Q: What do you call a $1 trillion increase in taxes?
A: Interesting, creative, and fun.
If you are Senator Baucus, you’re most likely gripping your sides in laugher. If you are an American taxpayer, you’re probably horrified. Rightfully so. In a seemingly never ending stream of scary quotations from the Obama administration and Democratic leadership, Baucus described the list of possible taxes as “interesting, they’re creative; some are kind of fun.” Senator Baucus, there is nothing “fun” about higher taxes. Higher taxes disincentivize workers, decrease productivity and destroy American jobs.
Freedom fighters at Americans for Tax Reform have endeavored to show Americans why higher taxes for expanded government health care are no laughing matter. Tim Andrews found that with the House’s 5.4 percent surtax on the top income bracket, marginal tax rates would increase above either communist China or Cuba. John Kartch found that, despite President Obama’s promise, the Democrat House bill directly increases taxes on Americans making less than $250,000 a year in at least three different ways.
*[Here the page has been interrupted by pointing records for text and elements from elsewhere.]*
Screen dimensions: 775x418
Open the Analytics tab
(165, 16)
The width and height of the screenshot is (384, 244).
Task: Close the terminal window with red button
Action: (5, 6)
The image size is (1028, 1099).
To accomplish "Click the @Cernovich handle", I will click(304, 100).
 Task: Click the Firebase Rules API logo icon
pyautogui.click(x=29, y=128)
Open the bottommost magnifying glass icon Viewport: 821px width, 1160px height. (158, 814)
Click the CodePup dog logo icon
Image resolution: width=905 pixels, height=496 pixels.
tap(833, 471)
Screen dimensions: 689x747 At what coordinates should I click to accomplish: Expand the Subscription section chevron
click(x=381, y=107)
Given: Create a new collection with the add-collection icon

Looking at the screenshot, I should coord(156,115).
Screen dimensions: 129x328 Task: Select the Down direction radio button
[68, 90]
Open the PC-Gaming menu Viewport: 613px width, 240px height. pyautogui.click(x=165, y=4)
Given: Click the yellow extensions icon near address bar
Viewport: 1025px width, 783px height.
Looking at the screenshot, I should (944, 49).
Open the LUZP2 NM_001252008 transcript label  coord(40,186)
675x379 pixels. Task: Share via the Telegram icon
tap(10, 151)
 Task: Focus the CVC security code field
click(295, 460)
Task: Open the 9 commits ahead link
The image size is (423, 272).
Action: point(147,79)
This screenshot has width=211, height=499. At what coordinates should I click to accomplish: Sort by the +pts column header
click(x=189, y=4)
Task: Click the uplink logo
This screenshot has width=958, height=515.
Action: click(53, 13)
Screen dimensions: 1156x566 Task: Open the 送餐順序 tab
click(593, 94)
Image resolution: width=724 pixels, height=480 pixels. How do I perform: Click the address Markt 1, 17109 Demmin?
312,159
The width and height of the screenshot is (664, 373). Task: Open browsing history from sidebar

As if seizing money from Americans’ wallets wasn’t enough, Democrats seem set on raising the cost of health care by taxing the insurance industry for a portion of the $1 trillion health care plan. Obama promised Americans they can keep their health care plan if they like what they have, but increasing the cost of non-government health care plans is nothing short of an attempt to drive the private market out of the health care sector. Congressmen can propose taxes on the health care industry because they don’t have to worry about whether or not their families will receive the necessary health care. When a health conflict arises for any Congressman’s family, no one doubts that a politician’s family will receive the necessary health care. The Americans who pay the higher costs of health care aren’t found on the Hill.
Politicians can laugh all they want about “fun” tax ideas. It’s Americans who are crying.